(Your objective) From the records below, copy out each line that has the word "dropdown".

(Pixel coordinate grounding data)
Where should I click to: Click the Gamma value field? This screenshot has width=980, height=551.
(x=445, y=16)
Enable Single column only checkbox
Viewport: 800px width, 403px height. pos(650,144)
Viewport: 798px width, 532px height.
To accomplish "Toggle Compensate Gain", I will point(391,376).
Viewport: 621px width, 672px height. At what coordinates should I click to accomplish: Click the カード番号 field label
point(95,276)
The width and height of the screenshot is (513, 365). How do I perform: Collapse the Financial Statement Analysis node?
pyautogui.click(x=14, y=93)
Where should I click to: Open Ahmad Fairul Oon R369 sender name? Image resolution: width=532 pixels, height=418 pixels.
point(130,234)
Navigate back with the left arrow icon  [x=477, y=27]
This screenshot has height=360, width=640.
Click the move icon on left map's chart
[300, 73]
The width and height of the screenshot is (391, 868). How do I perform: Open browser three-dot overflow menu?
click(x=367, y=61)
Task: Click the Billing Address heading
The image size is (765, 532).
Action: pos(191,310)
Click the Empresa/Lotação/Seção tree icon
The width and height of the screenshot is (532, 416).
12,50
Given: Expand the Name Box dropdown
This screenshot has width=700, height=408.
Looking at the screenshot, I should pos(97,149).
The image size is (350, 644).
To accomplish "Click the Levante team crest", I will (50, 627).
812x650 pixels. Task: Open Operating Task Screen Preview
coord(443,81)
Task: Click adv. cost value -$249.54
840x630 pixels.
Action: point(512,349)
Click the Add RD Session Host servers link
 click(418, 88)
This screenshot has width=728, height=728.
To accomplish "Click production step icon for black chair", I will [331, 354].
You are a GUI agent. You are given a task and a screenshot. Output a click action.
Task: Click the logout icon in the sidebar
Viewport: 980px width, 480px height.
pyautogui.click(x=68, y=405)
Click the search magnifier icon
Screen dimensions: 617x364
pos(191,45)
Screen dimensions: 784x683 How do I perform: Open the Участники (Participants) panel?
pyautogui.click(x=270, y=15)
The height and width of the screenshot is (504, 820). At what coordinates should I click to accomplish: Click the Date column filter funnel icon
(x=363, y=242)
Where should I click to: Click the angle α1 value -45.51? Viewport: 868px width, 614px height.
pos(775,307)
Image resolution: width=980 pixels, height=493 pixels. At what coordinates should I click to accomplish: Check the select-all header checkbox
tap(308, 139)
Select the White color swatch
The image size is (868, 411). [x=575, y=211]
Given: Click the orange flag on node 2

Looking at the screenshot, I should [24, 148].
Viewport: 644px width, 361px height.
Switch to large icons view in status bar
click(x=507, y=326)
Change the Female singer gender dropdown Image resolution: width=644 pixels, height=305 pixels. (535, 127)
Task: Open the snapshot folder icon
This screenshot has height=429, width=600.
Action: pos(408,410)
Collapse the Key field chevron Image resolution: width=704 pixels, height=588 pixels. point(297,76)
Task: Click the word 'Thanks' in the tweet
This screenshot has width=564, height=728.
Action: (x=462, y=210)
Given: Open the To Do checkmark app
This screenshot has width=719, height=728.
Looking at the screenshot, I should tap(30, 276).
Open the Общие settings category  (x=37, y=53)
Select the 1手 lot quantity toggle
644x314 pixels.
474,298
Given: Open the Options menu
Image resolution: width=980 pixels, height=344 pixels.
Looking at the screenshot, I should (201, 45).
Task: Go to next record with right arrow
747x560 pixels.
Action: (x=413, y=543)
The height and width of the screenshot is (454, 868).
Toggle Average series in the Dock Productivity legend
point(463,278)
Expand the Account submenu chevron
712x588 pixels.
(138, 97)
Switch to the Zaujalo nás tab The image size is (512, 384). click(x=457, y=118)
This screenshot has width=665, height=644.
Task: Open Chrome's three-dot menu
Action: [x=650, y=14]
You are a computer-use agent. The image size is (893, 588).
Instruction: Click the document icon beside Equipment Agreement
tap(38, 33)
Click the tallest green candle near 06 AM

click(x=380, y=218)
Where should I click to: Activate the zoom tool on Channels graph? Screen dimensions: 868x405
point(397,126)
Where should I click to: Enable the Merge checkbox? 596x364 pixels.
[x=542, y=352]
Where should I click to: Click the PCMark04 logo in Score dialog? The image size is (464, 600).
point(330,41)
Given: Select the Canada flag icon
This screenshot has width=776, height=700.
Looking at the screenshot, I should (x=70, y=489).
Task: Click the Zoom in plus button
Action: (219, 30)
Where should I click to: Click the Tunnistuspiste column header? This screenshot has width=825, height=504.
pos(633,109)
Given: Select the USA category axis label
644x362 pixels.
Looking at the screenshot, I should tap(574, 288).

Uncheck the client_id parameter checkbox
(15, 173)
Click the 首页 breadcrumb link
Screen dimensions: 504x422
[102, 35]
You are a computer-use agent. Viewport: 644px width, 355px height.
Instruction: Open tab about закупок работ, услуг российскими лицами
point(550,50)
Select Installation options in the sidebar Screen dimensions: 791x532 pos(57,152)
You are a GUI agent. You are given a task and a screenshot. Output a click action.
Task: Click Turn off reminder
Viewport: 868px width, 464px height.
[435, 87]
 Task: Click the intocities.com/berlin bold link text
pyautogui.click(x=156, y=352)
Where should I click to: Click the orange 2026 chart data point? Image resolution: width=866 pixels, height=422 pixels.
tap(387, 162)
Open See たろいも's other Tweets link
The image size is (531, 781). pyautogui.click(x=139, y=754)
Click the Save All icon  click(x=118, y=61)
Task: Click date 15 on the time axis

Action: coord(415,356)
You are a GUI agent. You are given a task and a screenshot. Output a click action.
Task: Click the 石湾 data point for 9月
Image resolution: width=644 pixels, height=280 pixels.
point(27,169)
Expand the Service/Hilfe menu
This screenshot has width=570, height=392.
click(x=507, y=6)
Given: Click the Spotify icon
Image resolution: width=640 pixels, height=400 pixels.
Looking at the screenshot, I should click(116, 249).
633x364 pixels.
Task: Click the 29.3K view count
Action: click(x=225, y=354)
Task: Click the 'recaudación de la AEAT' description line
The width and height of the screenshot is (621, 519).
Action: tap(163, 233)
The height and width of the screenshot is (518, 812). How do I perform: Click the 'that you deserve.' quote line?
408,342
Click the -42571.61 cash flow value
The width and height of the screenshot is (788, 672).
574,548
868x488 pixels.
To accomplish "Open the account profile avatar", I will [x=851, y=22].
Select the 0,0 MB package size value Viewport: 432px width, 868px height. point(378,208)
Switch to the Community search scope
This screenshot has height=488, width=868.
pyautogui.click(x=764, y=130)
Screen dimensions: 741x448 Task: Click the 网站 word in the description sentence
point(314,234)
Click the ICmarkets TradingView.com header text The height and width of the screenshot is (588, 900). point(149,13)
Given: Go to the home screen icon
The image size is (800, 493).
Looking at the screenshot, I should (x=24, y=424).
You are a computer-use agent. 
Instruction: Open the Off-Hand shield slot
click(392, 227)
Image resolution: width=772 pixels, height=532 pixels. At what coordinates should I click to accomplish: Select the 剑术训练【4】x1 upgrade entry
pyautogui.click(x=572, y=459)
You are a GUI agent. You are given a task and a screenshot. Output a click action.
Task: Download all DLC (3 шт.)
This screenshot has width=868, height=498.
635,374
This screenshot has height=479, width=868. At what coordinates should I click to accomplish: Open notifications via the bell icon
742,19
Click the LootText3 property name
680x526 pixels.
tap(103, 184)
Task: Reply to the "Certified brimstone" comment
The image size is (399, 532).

(Task output)
Given: Expand the Name Box dropdown
Change the Female singer gender dropdown Image resolution: width=644 pixels, height=305 pixels. (535, 127)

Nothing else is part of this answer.